10. Fit with the College:

  • Explain how your strengths align with the college’s values, culture, and programs. Research specific offerings or opportunities at the college that resonate with you.

Understanding The SAT Score

1. Scoring Structure

  • The SAT is divided into two main sections: Evidence-Based Reading and Writing (EBRW) and Math.
  • Each section is scored on a scale of 200 to 800 points, with the two scores combined to form a composite score.

2. Composite Score

  • The composite score is the sum of your EBRW and Math scores. This results in a possible total score ranging from 400 to 1600 points.
  • The composite score is the most widely reported score and is often the one colleges refer to when evaluating applications.

3. Sub-scores And Cross-Test Scores

  • In addition to the main EBRW and Math scores, the SAT provides sub-scores for specific skills within each section. These sub-scores can give you insights into your strengths and areas for improvement.
  • Cross-test scores evaluate your command of certain skills across both the EBRW and Math sections.

4. Percentile Ranking

  • Your percentile ranking indicates the percentage of test-takers who scored lower than you. For example, if your score is in the 75th percentile, you scored higher than 75% of test-takers.
  • Percentiles help you understand where your score stands in comparison to other students.

5. Score Reporting

  • You can choose which SAT scores to send to colleges. Some colleges allow you to use Score Choice to select the scores you send, while others may require you to send all scores.
  • It’s a good idea to research individual colleges’ policies regarding score reporting.

6. Score Range And Interpretation

  • A score of 400 is the lowest possible, and 1600 is the highest possible composite score.
  • The average SAT score varies by college and year, but historically, a score around 1050-1100 has been considered average.

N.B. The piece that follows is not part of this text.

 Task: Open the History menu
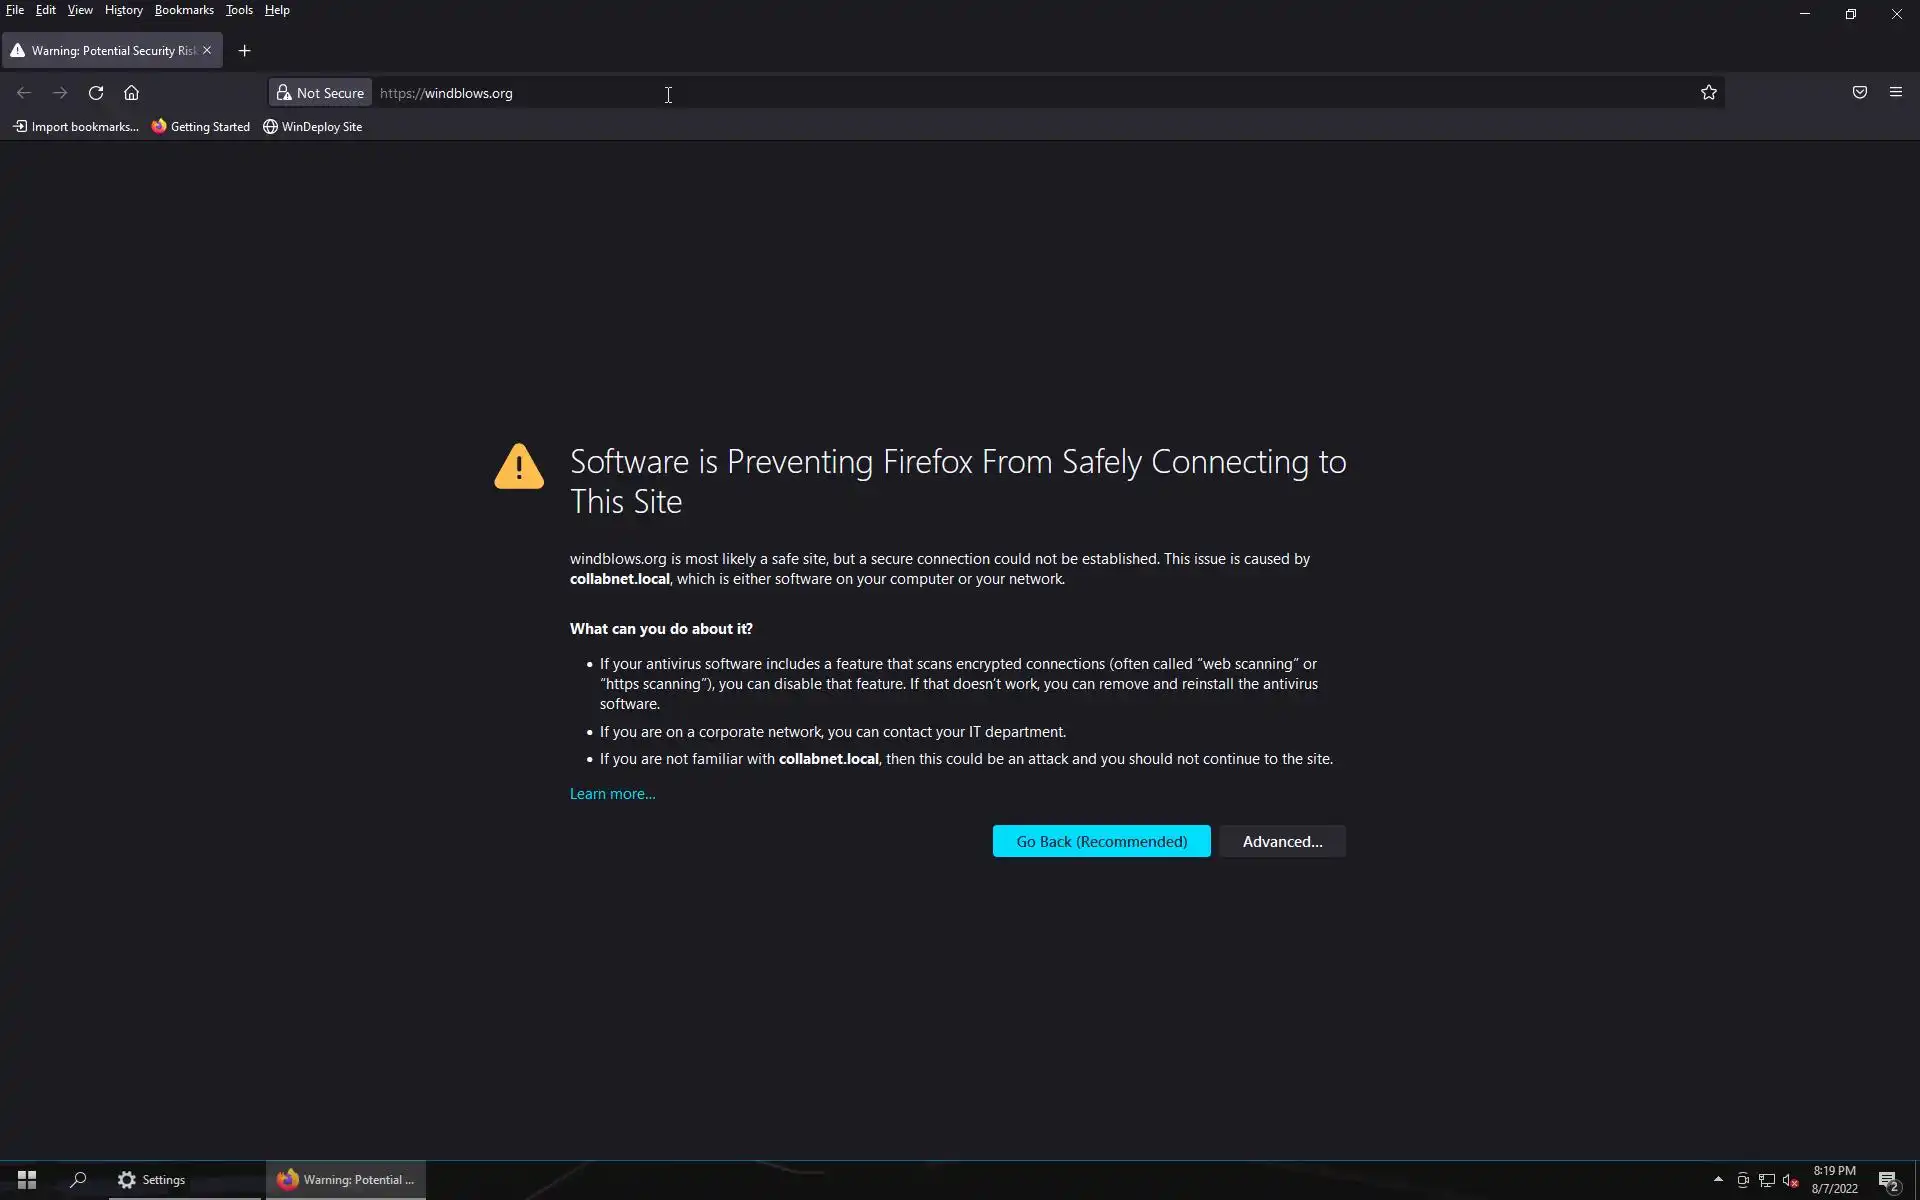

7. Interpreting Your Score

  • Reflect on your intended college list and the average SAT scores of admitted students. Your score should ideally align with the scores of admitted students at the colleges you’re interested in.
  • Consider your own academic strengths and weaknesses. If your score doesn’t reflect your abilities, additional preparation or retaking the test might be beneficial.

8. Role in Admissions:

  • While the SAT is an important factor, many colleges also consider other aspects of your application, such as GPA, extracurricular activities, essays, and letters of recommendation.
  • Some colleges have adopted test-optional or test-flexible policies, allowing applicants to decide whether to submit SAT scores.

9. Test Preparation:

  • Adequate test preparation can lead to score improvement. There are various resources available, including practice tests, study guides, and online courses.

10. Retaking the Test:

  • If you’re unsatisfied with your initial score, you can retake the SAT. Be mindful of registration deadlines and give yourself enough time to prepare effectively.


A 910 SAT score doesn’t close doors; it directs you to colleges where your potential can shine. Through strategic application planning and showcasing your strengths, you can find the college that’s the right fit for your academic journey.


Q1: Can I get into college with a 910 SAT score? A1: Yes, you can! While a 910 SAT score might be below the national average, there are colleges that consider applicants with this score. It’s essential to research and apply to schools that align with your score range and strengths.

Q2: What types of colleges might accept a 910 SAT score? A2: Community colleges, regional/local colleges, test-optional colleges, and some liberal arts colleges might be open to applicants with a 910 score. Each college’s admission policies vary, so it’s important to research and understand their requirements.

Q3: How important is the SAT score in college admissions? A3: The SAT score is an important factor, but many colleges use a holistic approach, considering other aspects like GPA, extracurriculars, essays, and recommendations. Some colleges have even become test-optional, emphasizing a more comprehensive view of applicants.